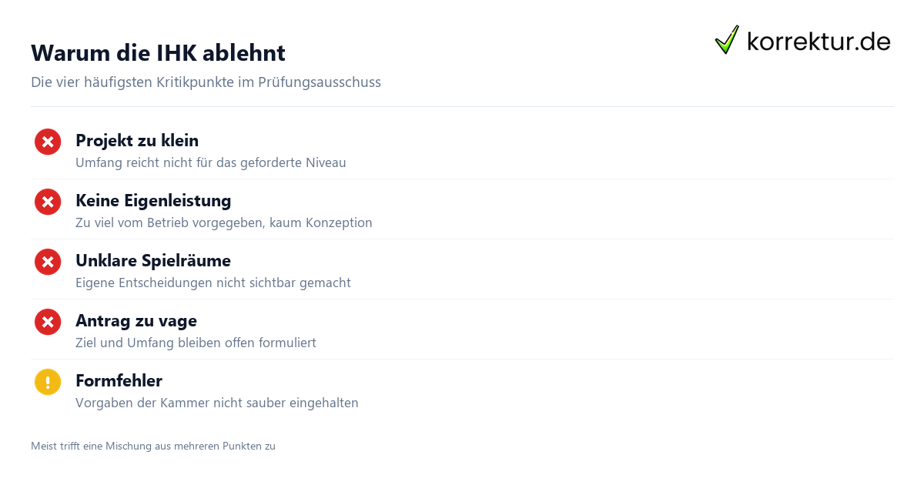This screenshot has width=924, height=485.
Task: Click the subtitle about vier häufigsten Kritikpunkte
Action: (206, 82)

* * *

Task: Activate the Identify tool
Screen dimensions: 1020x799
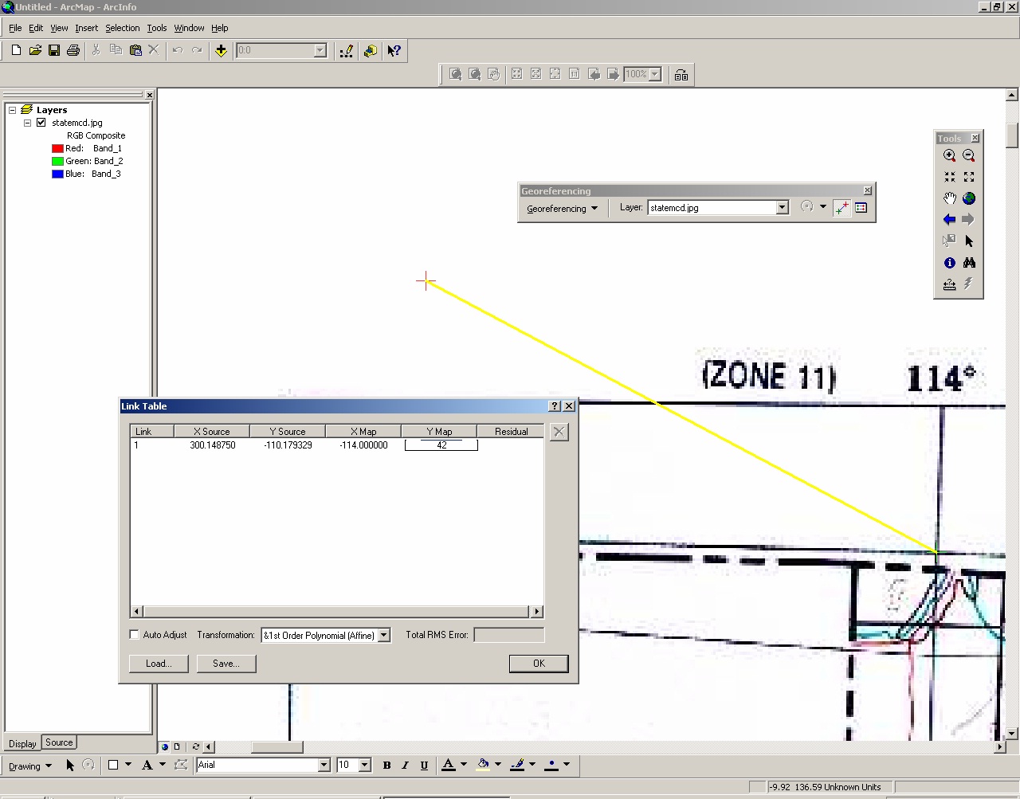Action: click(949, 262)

---

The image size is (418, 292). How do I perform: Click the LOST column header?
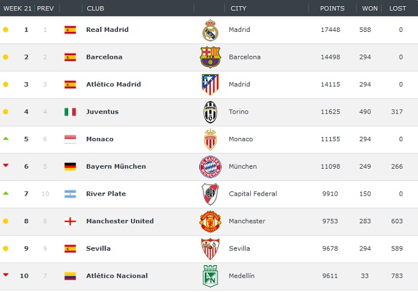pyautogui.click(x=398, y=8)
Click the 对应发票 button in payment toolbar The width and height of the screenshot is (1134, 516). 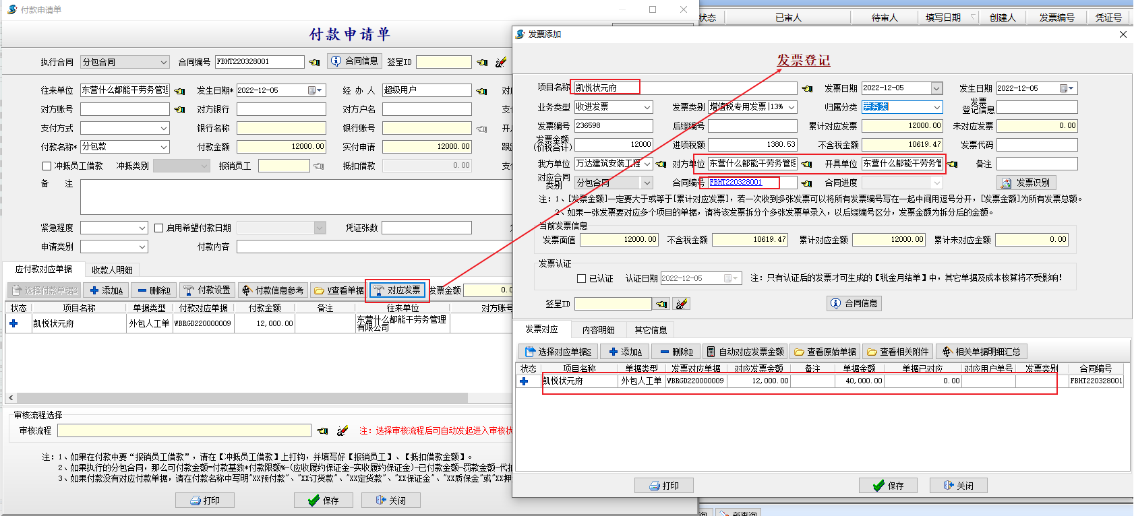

* **TASK OBJECTIVE**
Copy needed, without pictures: the lines of the listing above from the line containing "The image size" up to and including the line containing "Click the 对应发票", set down exactly.

* **EXERCISE ANSWER**
The image size is (418, 292). How do I perform: Click the LOST column header?
pyautogui.click(x=398, y=8)
Click the 对应发票 button in payment toolbar The width and height of the screenshot is (1134, 516). 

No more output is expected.